One of the reasons we struggle in embracing the grace of God in our daily lives as Christians is an idol that we don’t recognize in our hearts. Many of us have come to believe that grace is what we need when we are converted, but we quickly transition into the hard work of growing in our faith. We think that Jesus saved me by grace, so now it’s my job to get to work becoming more like Jesus and pursuing holiness. We see our ongoing role or duty as a Christian to read the Bible, understanding what God expects from us, and then apply the “Nike” principle – “just do it.” When we take that approach we make the point of our Bible reading, prayer, and service about me becoming a better Christian, rather than knowing and loving God.
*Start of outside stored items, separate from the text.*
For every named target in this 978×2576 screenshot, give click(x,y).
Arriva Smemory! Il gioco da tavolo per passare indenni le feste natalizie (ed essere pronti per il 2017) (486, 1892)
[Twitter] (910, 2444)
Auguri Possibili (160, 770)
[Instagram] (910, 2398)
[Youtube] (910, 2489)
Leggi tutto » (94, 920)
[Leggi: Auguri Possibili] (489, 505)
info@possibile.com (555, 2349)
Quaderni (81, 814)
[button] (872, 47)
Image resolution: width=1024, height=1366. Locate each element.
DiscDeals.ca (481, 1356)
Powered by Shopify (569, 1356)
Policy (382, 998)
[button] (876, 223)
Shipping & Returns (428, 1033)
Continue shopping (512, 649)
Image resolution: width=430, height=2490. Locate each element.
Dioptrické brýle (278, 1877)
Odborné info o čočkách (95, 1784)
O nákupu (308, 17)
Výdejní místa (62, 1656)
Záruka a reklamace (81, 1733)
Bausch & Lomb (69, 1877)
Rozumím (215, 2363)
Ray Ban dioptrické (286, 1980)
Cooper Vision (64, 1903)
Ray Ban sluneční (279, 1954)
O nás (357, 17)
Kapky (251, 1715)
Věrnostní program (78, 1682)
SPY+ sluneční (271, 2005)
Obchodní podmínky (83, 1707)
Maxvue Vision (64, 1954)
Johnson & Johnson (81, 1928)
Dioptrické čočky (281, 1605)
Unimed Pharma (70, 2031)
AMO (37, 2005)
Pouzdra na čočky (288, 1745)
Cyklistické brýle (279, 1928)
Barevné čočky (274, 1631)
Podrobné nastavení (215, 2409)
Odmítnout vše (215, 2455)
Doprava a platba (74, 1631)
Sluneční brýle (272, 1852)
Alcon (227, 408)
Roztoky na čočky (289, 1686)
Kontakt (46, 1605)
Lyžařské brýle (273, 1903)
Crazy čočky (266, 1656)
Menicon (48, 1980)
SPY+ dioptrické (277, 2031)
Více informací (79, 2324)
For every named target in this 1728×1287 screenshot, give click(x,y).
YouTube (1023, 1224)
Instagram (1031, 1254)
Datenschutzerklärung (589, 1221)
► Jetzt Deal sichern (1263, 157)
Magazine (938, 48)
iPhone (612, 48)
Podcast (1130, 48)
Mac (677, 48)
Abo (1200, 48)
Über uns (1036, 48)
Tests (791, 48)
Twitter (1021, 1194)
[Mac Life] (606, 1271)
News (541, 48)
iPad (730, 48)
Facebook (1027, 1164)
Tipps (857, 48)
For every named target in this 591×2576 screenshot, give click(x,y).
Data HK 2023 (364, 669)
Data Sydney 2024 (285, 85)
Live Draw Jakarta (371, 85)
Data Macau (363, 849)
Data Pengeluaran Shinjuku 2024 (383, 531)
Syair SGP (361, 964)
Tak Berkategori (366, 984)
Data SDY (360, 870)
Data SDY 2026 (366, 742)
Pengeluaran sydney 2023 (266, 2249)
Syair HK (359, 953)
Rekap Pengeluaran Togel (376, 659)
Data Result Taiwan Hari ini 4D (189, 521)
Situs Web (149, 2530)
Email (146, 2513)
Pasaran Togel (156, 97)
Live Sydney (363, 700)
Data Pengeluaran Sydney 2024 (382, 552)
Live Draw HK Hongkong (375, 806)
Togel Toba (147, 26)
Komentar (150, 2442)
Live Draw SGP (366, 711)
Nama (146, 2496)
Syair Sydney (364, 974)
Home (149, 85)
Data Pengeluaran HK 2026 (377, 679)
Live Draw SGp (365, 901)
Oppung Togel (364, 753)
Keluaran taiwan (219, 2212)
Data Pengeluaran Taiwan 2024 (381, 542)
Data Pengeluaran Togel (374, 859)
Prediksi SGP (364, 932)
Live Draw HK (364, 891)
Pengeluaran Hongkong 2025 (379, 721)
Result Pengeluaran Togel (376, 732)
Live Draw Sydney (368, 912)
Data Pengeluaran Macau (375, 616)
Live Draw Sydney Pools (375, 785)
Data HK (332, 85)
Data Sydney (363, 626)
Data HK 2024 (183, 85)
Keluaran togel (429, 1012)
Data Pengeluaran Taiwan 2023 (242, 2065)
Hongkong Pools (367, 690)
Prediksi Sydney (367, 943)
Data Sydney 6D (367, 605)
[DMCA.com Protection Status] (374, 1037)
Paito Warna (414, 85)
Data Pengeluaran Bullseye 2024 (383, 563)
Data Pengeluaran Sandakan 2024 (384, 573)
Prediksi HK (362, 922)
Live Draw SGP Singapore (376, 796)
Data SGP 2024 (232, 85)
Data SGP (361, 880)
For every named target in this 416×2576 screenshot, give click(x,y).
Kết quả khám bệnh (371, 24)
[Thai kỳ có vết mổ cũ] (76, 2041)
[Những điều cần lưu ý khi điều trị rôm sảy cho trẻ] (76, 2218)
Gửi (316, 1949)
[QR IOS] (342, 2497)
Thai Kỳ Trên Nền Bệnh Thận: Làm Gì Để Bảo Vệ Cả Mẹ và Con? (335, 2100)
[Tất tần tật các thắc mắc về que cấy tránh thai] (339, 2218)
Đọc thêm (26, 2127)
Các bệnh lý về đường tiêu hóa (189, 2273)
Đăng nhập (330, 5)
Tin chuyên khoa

If we are a little more charismatic, we may reach out to Holy Spirit as someone who can help us in our pursuit, but we still see the work of Christian growth as primarily our responsibility and the measure of our success isa better Christian me.
It is difficult for us to embrace the truth that Jesus paid for all of our sin, past, present and future; and that focusing on sinning less is not really the point. That sounds counter-intuitive to us as American Christians. Our rugged individualism says “if I don’t do it, no one will.” We see it as a cop-out or an excuse to live in habitual sin. But that is just not true. We imaging that if our life is not about me putting off my sin, then we will simply continue in it. The problem with that thinking is that both of my options, either seeking to put off sin or carelessly living in it, both have “me” in the center. That is where the idolatry comes in. My growth, my holiness, my service and my walk of faith become the point of my Christian life. And the truth is, it’s not that my holiness is not the point. It’s that I’m not the point.
If I trust in anything, other than Jesus to find value and meaning in life, I make that thing an idol; even if it is a good thing. When I need to be, a “good Christian,” (whatever that means) to feel good and right, then that becomes my idol. I begin to fantasize, “If only I can live a certain way, do this and not do that, then everything will be great in the world and I will feel good about myself.” If I can’t rest in what Jesus did for me as the source of my peace or my sense of worth and well-being, and I must have Jesus + good christian behavior or Jesus + faithful service, or Jesus + anything, then I have unknowingly erected and began worshiping an idol; and that idol probably looks a lot like me. Those Christian disciplines are a great outcome of trusting in Jesus, but I must not fall into trusting in them instead of His finished work. In other words, I must resist thinking it’s all about or it all depends on me.
There really is a third option. That option says that being a Christian is not about me at all – it’s about Jesus. It says that His sacrifice on my behalf ushers me into the Kingdom of God, where He is King and I am His subject. My sin has been dealt with once and for all and I now freely live as part of that new kingdom; in humble, willing and loving submission to my new King. I am no longer the main character in my story; actually it’s not my story at all. Whether I am doing well or poorly as a member of the kingdom is not the point. Jesus has already done it perfectly, and because I am a citizen of the kingdom, it is accredited to me. When that becomes a reality to me, I find myself swept away into a much bigger story – a grand tale of a holy God who loves sinners. The story is no longer about me, but it does affect me. I am the object of the King’s love and sacrifice. The sooner I realize this truth the more willing I am to smash the idols (me being the biggest one) that stand between me and the worship of my true Savior and King, and the sooner I will actually live a more holy life.
The less I focus on my pursuit of holiness, which had become an idol for me, and the more I focus on the Holy One, the more holy I actually become. The more I focus on what Jesus did for me rather than what I must do for Him, the more I begin to actually be, the person Jesus says that I am because He has given me His righteousness. Ironically, when I worshiped at the altar of the idol of “a holy life”, I wasn’t getting much holier. But when my heart’s desire is no longer a holy life, but the Giver of life Himself, the One who declared me holy, then I actually begin to see my heart really change, and His holiness begin to bear fruit.